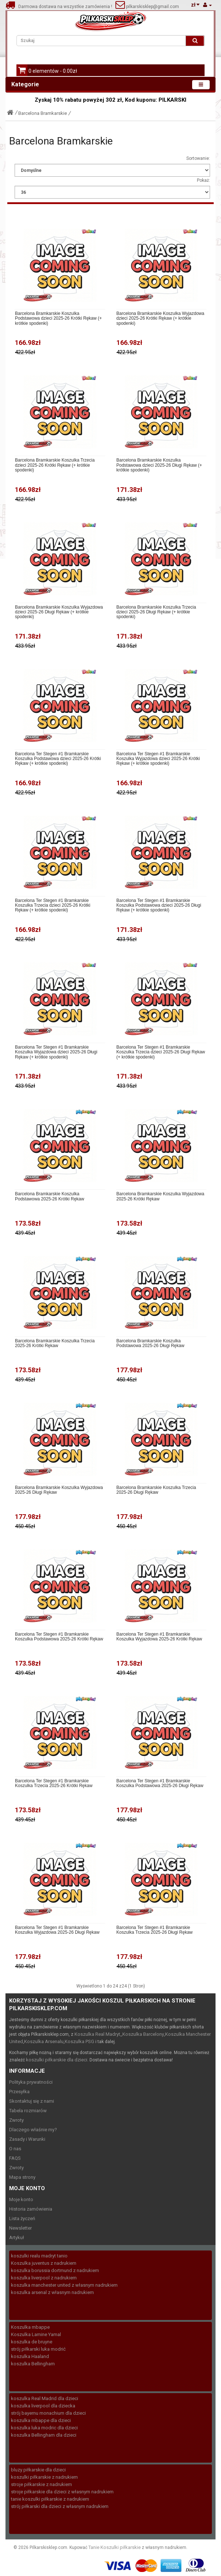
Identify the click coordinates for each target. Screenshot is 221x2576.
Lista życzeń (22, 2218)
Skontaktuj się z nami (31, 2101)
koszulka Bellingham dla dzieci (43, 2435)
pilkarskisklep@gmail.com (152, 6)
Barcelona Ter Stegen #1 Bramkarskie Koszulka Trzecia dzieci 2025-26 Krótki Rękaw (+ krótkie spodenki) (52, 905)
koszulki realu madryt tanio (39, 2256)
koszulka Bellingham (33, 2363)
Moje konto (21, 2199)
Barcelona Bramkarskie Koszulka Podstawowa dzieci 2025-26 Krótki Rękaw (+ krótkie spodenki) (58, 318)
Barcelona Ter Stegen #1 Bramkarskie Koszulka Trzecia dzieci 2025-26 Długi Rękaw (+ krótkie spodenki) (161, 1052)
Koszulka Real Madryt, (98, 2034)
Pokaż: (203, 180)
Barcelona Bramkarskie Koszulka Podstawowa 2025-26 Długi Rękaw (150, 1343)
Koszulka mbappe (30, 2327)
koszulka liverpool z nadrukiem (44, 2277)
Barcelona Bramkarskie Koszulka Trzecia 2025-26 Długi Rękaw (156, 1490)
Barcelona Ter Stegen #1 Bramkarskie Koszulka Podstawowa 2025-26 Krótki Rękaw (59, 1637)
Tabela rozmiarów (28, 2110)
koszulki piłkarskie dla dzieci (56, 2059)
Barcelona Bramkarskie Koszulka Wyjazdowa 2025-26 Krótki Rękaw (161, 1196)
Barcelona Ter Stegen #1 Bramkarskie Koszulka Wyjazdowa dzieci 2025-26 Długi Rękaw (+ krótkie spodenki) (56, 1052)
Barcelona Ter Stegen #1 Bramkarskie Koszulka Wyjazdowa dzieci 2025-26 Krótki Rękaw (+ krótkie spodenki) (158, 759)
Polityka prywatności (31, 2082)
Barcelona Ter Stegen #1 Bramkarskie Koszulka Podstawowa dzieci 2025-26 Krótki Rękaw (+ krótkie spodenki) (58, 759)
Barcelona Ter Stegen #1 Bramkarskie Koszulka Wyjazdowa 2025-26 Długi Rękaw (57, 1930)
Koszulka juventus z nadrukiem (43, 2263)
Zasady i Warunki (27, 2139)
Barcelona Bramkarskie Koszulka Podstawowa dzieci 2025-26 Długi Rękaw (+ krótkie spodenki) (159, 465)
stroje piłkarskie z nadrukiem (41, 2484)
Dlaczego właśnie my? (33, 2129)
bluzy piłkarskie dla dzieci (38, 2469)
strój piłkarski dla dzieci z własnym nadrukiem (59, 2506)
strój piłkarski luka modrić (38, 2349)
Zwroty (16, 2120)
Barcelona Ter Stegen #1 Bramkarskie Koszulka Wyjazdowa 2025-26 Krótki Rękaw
◇ ◇ ◇ ◇
**The request**. Can you copy out, word for word, every line of the records above from the one containing "Barcelona Bramkarskie Koszulka Podstawowa 2025-26" down through the one containing "Barcelona Bramkarskie Koszulka Trzecia", including both of those lines?

**Reply**.
Barcelona Bramkarskie Koszulka Podstawowa 2025-26 Długi Rękaw (150, 1343)
Koszulka mbappe (30, 2327)
koszulka liverpool z nadrukiem (44, 2277)
Barcelona Bramkarskie Koszulka Trzecia 2025-26 Długi Rękaw (156, 1490)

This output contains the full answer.